Task prompt =
Your output must match the records below character for character.

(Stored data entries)
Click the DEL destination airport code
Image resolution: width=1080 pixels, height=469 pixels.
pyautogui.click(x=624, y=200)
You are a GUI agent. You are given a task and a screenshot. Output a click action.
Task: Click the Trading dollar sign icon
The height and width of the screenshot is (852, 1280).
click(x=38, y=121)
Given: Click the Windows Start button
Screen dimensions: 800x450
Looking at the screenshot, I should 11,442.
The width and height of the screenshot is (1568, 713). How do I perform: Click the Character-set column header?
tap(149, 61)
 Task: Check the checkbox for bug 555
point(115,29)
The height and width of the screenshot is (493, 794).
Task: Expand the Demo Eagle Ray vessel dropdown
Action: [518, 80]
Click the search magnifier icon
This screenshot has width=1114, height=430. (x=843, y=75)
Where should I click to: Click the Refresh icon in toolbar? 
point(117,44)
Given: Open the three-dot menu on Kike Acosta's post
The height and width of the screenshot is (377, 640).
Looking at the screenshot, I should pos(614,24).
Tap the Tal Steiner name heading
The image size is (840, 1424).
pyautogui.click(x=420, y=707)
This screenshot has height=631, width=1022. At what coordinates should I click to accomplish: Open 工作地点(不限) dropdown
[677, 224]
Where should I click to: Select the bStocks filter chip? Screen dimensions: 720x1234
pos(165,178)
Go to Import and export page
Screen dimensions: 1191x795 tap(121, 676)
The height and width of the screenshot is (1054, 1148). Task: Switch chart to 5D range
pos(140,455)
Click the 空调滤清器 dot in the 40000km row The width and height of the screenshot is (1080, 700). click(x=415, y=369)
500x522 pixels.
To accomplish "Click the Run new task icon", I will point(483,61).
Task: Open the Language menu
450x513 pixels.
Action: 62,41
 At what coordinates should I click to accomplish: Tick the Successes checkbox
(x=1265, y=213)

Solution =
Click the DEL destination airport code
Image resolution: width=1080 pixels, height=469 pixels.
pyautogui.click(x=624, y=200)
You are a GUI agent. You are given a task and a screenshot. Output a click action.
Task: Click the Trading dollar sign icon
The height and width of the screenshot is (852, 1280).
click(x=38, y=121)
Given: Click the Windows Start button
Screen dimensions: 800x450
Looking at the screenshot, I should 11,442.
The width and height of the screenshot is (1568, 713). How do I perform: Click the Character-set column header?
tap(149, 61)
 Task: Check the checkbox for bug 555
point(115,29)
The height and width of the screenshot is (493, 794).
Task: Expand the Demo Eagle Ray vessel dropdown
Action: [518, 80]
Click the search magnifier icon
This screenshot has width=1114, height=430. (x=843, y=75)
Where should I click to: Click the Refresh icon in toolbar? 
point(117,44)
Given: Open the three-dot menu on Kike Acosta's post
The height and width of the screenshot is (377, 640).
Looking at the screenshot, I should pos(614,24).
Tap the Tal Steiner name heading
The image size is (840, 1424).
pyautogui.click(x=420, y=707)
This screenshot has height=631, width=1022. At what coordinates should I click to accomplish: Open 工作地点(不限) dropdown
[677, 224]
Where should I click to: Select the bStocks filter chip? Screen dimensions: 720x1234
pos(165,178)
Go to Import and export page
Screen dimensions: 1191x795 tap(121, 676)
The height and width of the screenshot is (1054, 1148). Task: Switch chart to 5D range
pos(140,455)
Click the 空调滤清器 dot in the 40000km row The width and height of the screenshot is (1080, 700). click(x=415, y=369)
500x522 pixels.
To accomplish "Click the Run new task icon", I will point(483,61).
Task: Open the Language menu
450x513 pixels.
Action: 62,41
 At what coordinates should I click to accomplish: Tick the Successes checkbox
(x=1265, y=213)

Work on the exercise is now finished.